_Exercise data:_
□ □ □ □
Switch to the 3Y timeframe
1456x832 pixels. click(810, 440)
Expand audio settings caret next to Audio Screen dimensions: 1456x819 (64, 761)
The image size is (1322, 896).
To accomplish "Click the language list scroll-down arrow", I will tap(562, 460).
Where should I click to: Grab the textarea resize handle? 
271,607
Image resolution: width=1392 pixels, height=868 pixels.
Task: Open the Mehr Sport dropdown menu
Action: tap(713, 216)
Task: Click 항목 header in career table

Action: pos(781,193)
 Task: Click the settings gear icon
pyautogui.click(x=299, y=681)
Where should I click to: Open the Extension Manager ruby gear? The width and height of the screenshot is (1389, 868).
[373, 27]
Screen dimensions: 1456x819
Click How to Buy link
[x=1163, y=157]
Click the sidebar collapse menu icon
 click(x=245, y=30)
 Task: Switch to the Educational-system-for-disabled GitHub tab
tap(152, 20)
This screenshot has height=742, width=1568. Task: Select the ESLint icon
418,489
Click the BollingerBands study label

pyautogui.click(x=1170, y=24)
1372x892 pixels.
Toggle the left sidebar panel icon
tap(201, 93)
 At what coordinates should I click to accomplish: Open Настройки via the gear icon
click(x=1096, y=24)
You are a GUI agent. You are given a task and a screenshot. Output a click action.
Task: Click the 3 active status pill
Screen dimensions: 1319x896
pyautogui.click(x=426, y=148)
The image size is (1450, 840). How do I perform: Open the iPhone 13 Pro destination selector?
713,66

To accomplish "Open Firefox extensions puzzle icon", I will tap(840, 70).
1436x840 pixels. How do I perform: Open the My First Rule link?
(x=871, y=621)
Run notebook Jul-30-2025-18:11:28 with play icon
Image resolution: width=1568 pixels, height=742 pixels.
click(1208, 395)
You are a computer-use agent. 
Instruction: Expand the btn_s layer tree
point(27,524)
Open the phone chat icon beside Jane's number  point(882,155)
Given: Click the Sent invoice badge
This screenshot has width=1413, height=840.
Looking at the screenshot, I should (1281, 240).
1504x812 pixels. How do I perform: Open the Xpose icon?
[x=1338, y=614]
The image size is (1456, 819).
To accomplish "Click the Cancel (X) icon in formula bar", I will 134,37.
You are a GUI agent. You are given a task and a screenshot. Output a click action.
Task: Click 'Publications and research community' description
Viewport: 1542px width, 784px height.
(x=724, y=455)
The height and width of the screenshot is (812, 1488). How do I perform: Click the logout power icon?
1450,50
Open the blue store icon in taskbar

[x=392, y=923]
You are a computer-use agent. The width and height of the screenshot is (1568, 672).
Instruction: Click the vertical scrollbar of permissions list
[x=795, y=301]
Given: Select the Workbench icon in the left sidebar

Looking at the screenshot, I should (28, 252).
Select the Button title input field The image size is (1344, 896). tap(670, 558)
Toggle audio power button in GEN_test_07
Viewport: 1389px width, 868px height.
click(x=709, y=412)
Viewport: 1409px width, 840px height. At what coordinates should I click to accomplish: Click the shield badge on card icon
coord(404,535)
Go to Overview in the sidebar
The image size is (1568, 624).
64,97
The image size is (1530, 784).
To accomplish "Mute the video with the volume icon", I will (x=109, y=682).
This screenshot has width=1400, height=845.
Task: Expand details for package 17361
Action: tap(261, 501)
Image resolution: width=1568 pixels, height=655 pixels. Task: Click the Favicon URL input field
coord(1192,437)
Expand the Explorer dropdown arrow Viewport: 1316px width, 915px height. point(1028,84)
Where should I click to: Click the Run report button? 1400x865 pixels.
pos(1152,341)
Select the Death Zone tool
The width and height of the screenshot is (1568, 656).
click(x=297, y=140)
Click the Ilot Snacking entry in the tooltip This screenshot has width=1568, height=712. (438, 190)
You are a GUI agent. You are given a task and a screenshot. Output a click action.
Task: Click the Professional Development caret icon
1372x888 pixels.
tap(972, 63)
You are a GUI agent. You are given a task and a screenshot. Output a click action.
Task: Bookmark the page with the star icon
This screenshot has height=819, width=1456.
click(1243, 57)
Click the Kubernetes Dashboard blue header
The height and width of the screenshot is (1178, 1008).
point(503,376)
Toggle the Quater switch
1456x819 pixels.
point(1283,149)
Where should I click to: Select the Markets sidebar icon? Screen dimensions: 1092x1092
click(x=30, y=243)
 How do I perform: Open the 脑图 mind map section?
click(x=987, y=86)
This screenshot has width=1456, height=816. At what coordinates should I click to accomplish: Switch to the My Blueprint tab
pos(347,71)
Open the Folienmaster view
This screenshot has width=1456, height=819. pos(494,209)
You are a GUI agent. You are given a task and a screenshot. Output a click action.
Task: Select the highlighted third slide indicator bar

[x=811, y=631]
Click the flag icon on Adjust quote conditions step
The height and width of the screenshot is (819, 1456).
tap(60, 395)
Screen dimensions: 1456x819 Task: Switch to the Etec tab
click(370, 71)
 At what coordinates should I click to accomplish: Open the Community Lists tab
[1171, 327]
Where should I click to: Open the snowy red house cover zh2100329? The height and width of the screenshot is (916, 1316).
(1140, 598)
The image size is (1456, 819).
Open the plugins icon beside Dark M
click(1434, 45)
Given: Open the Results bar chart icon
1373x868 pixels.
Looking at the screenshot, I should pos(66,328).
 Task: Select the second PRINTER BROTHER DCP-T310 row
□ □ □ □
_Task goal:_
When you reach the end of the listing, print it again in full, exactly as given.

_Exercise answer:_
Switch to the 3Y timeframe
1456x832 pixels. click(810, 440)
Expand audio settings caret next to Audio Screen dimensions: 1456x819 (64, 761)
The image size is (1322, 896).
To accomplish "Click the language list scroll-down arrow", I will tap(562, 460).
Where should I click to: Grab the textarea resize handle? 
271,607
Image resolution: width=1392 pixels, height=868 pixels.
Task: Open the Mehr Sport dropdown menu
Action: tap(713, 216)
Task: Click 항목 header in career table

Action: pos(781,193)
 Task: Click the settings gear icon
pyautogui.click(x=299, y=681)
Where should I click to: Open the Extension Manager ruby gear? The width and height of the screenshot is (1389, 868).
[373, 27]
Screen dimensions: 1456x819
Click How to Buy link
[x=1163, y=157]
Click the sidebar collapse menu icon
 click(x=245, y=30)
 Task: Switch to the Educational-system-for-disabled GitHub tab
tap(152, 20)
This screenshot has height=742, width=1568. Task: Select the ESLint icon
418,489
Click the BollingerBands study label

pyautogui.click(x=1170, y=24)
1372x892 pixels.
Toggle the left sidebar panel icon
tap(201, 93)
 At what coordinates should I click to accomplish: Open Настройки via the gear icon
click(x=1096, y=24)
You are a GUI agent. You are given a task and a screenshot. Output a click action.
Task: Click the 3 active status pill
Screen dimensions: 1319x896
pyautogui.click(x=426, y=148)
The image size is (1450, 840). How do I perform: Open the iPhone 13 Pro destination selector?
713,66

To accomplish "Open Firefox extensions puzzle icon", I will tap(840, 70).
1436x840 pixels. How do I perform: Open the My First Rule link?
(x=871, y=621)
Run notebook Jul-30-2025-18:11:28 with play icon
Image resolution: width=1568 pixels, height=742 pixels.
click(1208, 395)
You are a computer-use agent. 
Instruction: Expand the btn_s layer tree
point(27,524)
Open the phone chat icon beside Jane's number  point(882,155)
Given: Click the Sent invoice badge
This screenshot has width=1413, height=840.
Looking at the screenshot, I should (1281, 240).
1504x812 pixels. How do I perform: Open the Xpose icon?
[x=1338, y=614]
The image size is (1456, 819).
To accomplish "Click the Cancel (X) icon in formula bar", I will 134,37.
You are a GUI agent. You are given a task and a screenshot. Output a click action.
Task: Click 'Publications and research community' description
Viewport: 1542px width, 784px height.
(x=724, y=455)
The height and width of the screenshot is (812, 1488). How do I perform: Click the logout power icon?
1450,50
Open the blue store icon in taskbar

[x=392, y=923]
You are a computer-use agent. The width and height of the screenshot is (1568, 672).
Instruction: Click the vertical scrollbar of permissions list
[x=795, y=301]
Given: Select the Workbench icon in the left sidebar

Looking at the screenshot, I should (28, 252).
Select the Button title input field The image size is (1344, 896). tap(670, 558)
Toggle audio power button in GEN_test_07
Viewport: 1389px width, 868px height.
click(x=709, y=412)
Viewport: 1409px width, 840px height. At what coordinates should I click to accomplish: Click the shield badge on card icon
coord(404,535)
Go to Overview in the sidebar
The image size is (1568, 624).
64,97
The image size is (1530, 784).
To accomplish "Mute the video with the volume icon", I will (x=109, y=682).
This screenshot has width=1400, height=845.
Task: Expand details for package 17361
Action: tap(261, 501)
Image resolution: width=1568 pixels, height=655 pixels. Task: Click the Favicon URL input field
coord(1192,437)
Expand the Explorer dropdown arrow Viewport: 1316px width, 915px height. point(1028,84)
Where should I click to: Click the Run report button? 1400x865 pixels.
pos(1152,341)
Select the Death Zone tool
The width and height of the screenshot is (1568, 656).
click(x=297, y=140)
Click the Ilot Snacking entry in the tooltip This screenshot has width=1568, height=712. (438, 190)
You are a GUI agent. You are given a task and a screenshot. Output a click action.
Task: Click the Professional Development caret icon
1372x888 pixels.
tap(972, 63)
You are a GUI agent. You are given a task and a screenshot. Output a click action.
Task: Bookmark the page with the star icon
This screenshot has height=819, width=1456.
click(1243, 57)
Click the Kubernetes Dashboard blue header
The height and width of the screenshot is (1178, 1008).
point(503,376)
Toggle the Quater switch
1456x819 pixels.
point(1283,149)
Where should I click to: Select the Markets sidebar icon? Screen dimensions: 1092x1092
click(x=30, y=243)
 How do I perform: Open the 脑图 mind map section?
click(x=987, y=86)
This screenshot has width=1456, height=816. At what coordinates should I click to accomplish: Switch to the My Blueprint tab
pos(347,71)
Open the Folienmaster view
This screenshot has width=1456, height=819. pos(494,209)
You are a GUI agent. You are given a task and a screenshot. Output a click action.
Task: Select the highlighted third slide indicator bar

[x=811, y=631]
Click the flag icon on Adjust quote conditions step
The height and width of the screenshot is (819, 1456).
tap(60, 395)
Screen dimensions: 1456x819 Task: Switch to the Etec tab
click(370, 71)
 At what coordinates should I click to accomplish: Open the Community Lists tab
[1171, 327]
Where should I click to: Open the snowy red house cover zh2100329? The height and width of the screenshot is (916, 1316).
(1140, 598)
The image size is (1456, 819).
Open the plugins icon beside Dark M
click(1434, 45)
Given: Open the Results bar chart icon
1373x868 pixels.
Looking at the screenshot, I should pos(66,328).
 Task: Select the second PRINTER BROTHER DCP-T310 row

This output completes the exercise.